I saw my first televised political convention at age ten. It was a spectacle that intoxicated me. With my camp buddy Jeff Greenfield (who would go on to become a big-time political journalist at CBS and CNN), I watched the presidential candidate nominations of Dwight D. Eisenhower and Adlai Stevenson II in 1952. We lived in a world of two major political parties with traditions and alignments. Democrats and Republicans stood for different but clear principals. They developed strategies for building grassroots support. The around-the-clock coverage, and the reporting on the political conventions by respected and experienced journalists like CBS news anchor Walter Cronkite, made us feel a connection with the democracy we were learning about in school. Then the media consultants took over. The conventions eventually became like conventional TV shows, shorter and less engaging. The big TV networks insisted on their need for commercial support and showed limited appetite for public service programming.

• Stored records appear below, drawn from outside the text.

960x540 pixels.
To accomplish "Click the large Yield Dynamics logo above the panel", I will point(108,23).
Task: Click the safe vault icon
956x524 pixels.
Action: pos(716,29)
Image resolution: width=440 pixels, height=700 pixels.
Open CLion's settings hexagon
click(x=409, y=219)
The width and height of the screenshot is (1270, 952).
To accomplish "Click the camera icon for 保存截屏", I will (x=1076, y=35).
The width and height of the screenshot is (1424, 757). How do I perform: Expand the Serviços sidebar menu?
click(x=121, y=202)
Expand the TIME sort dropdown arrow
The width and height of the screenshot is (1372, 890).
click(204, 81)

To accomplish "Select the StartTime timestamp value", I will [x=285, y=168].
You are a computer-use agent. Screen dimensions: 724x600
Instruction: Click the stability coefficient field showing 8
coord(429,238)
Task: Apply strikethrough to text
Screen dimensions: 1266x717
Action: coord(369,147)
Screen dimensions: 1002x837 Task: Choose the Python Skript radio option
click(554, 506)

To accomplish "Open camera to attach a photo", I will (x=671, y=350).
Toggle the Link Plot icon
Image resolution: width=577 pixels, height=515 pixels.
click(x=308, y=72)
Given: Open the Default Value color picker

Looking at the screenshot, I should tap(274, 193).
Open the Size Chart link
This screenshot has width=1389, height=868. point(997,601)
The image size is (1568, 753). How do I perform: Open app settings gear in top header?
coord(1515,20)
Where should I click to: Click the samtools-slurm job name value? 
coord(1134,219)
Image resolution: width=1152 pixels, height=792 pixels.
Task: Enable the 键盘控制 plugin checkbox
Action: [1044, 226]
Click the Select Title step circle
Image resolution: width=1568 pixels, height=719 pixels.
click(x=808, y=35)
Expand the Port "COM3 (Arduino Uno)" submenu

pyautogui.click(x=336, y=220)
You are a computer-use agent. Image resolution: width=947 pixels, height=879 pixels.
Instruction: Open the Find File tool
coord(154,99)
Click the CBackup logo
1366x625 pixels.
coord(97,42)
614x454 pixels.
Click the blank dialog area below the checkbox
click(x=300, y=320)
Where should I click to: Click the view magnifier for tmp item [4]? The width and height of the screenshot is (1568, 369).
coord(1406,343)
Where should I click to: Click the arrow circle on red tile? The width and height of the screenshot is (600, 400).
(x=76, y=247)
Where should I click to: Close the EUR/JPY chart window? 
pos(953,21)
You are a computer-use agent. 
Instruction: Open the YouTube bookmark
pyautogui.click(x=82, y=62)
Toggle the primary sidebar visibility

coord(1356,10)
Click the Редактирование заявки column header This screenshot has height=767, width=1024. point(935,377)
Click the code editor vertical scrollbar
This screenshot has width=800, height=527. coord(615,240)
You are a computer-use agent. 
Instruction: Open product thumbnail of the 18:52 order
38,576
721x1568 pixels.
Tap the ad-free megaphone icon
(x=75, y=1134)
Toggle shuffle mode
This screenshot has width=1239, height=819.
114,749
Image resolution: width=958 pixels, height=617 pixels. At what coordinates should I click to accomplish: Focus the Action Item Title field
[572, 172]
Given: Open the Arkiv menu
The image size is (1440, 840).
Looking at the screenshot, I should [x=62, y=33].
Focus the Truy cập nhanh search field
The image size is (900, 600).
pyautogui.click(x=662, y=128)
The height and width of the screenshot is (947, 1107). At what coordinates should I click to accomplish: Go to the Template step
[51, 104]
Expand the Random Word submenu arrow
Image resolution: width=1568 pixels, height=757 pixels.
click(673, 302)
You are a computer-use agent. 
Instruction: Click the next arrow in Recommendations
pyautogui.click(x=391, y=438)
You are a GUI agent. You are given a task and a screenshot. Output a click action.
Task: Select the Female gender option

Meanwhile, the merger of the news biz and show biz further changed political journalism. Political reporters began spinning their “face time” on pundit shows into self-promotion exercises. They parlayed name recognition into book contracts and bigger jobs negotiated by agents. Much of the rise of these journalists was tied to their access to government sources and the hype encouraged by their media outlets. Some reporters became prancing egos.

In a 2011 column, the Washington Post’s Dana Milbank skewered the annual White House Correspondents’ Association annual dinner. Once a “nerd prom” for journalists, he wrote, the event had spun out of control. “With the proliferation of A-List parties and the infusion of corporate and lobbyist cash, Washington journalists give Americans the impression we have shed our professional detachment and are aspiring to be like the celebrities and power players we cover,” Milbank wrote.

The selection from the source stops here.